**Work to do:** Put the lines of the records from the start through the line containing "Action: point(462,12)" into a JSON list of strings, one string per line, leaving out blank lines.

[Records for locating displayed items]

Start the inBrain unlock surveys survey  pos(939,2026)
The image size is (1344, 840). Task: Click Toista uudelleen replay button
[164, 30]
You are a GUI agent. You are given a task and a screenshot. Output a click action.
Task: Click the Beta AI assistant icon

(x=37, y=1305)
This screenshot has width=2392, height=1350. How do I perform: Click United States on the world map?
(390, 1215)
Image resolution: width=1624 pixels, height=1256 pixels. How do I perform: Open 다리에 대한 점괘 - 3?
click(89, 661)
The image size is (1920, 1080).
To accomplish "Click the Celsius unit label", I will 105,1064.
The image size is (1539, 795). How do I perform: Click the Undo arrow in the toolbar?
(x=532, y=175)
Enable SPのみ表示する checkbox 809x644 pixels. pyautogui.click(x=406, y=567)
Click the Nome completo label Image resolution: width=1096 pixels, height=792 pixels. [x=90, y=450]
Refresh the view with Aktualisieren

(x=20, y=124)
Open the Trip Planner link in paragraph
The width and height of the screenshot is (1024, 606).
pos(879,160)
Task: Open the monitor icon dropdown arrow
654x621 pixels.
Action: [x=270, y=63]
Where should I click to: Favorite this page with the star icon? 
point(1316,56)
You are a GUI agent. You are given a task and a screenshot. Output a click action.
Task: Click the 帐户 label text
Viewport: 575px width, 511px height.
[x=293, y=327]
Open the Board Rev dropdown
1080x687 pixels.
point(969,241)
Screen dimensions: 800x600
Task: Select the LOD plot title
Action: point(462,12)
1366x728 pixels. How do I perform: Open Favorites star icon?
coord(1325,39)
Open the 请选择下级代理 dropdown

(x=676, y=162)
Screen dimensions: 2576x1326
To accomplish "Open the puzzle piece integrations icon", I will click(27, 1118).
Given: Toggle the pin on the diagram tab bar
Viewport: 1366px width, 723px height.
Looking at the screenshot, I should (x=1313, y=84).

**Answer to this task:**
[
  "Start the inBrain unlock surveys survey  pos(939,2026)",
  "The image size is (1344, 840). Task: Click Toista uudelleen replay button",
  "[164, 30]",
  "You are a GUI agent. You are given a task and a screenshot. Output a click action.",
  "Task: Click the Beta AI assistant icon",
  "(x=37, y=1305)",
  "This screenshot has width=2392, height=1350. How do I perform: Click United States on the world map?",
  "(390, 1215)",
  "Image resolution: width=1624 pixels, height=1256 pixels. How do I perform: Open 다리에 대한 점괘 - 3?",
  "click(89, 661)",
  "The image size is (1920, 1080).",
  "To accomplish \"Click the Celsius unit label\", I will 105,1064.",
  "The image size is (1539, 795). How do I perform: Click the Undo arrow in the toolbar?",
  "(x=532, y=175)",
  "Enable SPのみ表示する checkbox 809x644 pixels. pyautogui.click(x=406, y=567)",
  "Click the Nome completo label Image resolution: width=1096 pixels, height=792 pixels. [x=90, y=450]",
  "Refresh the view with Aktualisieren",
  "(x=20, y=124)",
  "Open the Trip Planner link in paragraph",
  "The width and height of the screenshot is (1024, 606).",
  "pos(879,160)",
  "Task: Open the monitor icon dropdown arrow",
  "654x621 pixels.",
  "Action: [x=270, y=63]",
  "Where should I click to: Favorite this page with the star icon? ",
  "point(1316,56)",
  "You are a GUI agent. You are given a task and a screenshot. Output a click action.",
  "Task: Click the 帐户 label text",
  "Viewport: 575px width, 511px height.",
  "[x=293, y=327]",
  "Open the Board Rev dropdown",
  "1080x687 pixels.",
  "point(969,241)",
  "Screen dimensions: 800x600",
  "Task: Select the LOD plot title",
  "Action: point(462,12)"
]